‘A ground-breaking book. For years educationists have sought evidence of genuine partnerships between schools and homes – reciprocal partnerships where schools are as keen to foster home practices relating to literacy and learning as they are to tell families ‘this is what we do’ and ask that they should do the same.’ Eve Bearne, Cambridge University, UK
In this new media age the potential for mismatch between children’s literacy practices at home and at school is considerable. Tensions exist between school conceptions of literacy as a set of self-contained skills and competences, and literacy as social practice. In indicating what families can do to support school literacy, schools often fail to recognise or build upon children’s lived experience of literacy, or available parental support for wider learning in the home and community.

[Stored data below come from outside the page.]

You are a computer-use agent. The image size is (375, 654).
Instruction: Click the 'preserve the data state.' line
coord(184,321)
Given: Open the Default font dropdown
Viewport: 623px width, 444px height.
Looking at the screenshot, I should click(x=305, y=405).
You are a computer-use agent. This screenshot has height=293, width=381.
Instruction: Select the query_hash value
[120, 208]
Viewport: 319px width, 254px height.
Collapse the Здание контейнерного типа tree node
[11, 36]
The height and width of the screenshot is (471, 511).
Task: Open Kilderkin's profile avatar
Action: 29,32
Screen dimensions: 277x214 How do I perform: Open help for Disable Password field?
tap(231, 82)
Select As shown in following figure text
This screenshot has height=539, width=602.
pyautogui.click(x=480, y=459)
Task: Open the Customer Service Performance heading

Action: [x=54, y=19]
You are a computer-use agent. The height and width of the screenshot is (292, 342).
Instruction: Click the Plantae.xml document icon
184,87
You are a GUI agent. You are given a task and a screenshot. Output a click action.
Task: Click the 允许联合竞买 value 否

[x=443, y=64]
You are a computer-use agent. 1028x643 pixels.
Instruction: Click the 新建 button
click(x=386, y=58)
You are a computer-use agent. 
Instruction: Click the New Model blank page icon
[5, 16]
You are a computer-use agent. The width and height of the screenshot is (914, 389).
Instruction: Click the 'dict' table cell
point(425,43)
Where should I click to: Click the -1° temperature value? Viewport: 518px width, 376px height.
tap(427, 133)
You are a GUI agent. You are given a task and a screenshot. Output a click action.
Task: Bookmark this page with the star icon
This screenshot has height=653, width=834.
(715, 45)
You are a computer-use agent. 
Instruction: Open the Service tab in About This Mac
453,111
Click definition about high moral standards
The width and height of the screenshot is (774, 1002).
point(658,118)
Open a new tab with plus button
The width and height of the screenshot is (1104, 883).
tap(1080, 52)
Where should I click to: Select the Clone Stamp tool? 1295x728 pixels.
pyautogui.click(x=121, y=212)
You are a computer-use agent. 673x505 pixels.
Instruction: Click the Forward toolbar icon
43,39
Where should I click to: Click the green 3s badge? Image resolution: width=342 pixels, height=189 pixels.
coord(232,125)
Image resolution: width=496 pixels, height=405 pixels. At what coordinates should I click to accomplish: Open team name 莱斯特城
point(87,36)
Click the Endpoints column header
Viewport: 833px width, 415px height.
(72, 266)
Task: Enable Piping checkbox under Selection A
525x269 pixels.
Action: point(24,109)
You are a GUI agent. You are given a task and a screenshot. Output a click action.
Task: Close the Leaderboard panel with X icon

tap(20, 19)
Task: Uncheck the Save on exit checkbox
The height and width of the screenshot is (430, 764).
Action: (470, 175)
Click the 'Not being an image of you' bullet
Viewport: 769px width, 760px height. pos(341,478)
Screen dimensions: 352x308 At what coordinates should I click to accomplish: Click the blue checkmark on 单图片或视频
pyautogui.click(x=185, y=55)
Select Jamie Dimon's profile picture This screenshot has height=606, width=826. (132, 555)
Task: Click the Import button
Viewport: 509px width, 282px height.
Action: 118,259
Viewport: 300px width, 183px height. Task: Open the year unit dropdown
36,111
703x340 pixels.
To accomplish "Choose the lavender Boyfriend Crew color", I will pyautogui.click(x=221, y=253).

Based on the findings of a research project developed in partnership with busy schools, Researching Literacy Lives explores how teachers, positioned as researchers, developed an understanding of the cultural, linguistic and social assets that children bring with them from home. It examines how the practitioners widened their conceptions of literacy, built new relationships with parents and children and sought to develop two-way communication between homes and schools. Key ideas and challenges explored include:
– positioning teachers as learners and researchers;
– understanding children’s everyday literacy lives and funds of knowledge;
– examining teachers’ own literacy histories, practices and identities;
– creating culturally responsive curricula;
– contesting implicit assumptions and deficit discourses about children and families;
– developing less school-centric ways of working with parents;
– constructing more equivalent, personal relationships with parents, families and children.
Illustrated throughout with examples and case studies of the project teachers, Researching Literacy Lives challenges the profession to think more critically about children’s out-of school literacy lives and funds of knowledge, and to invest in cultural change such that curriculum and pedagogy build upon children’s assets for learning and new home-school communities are created.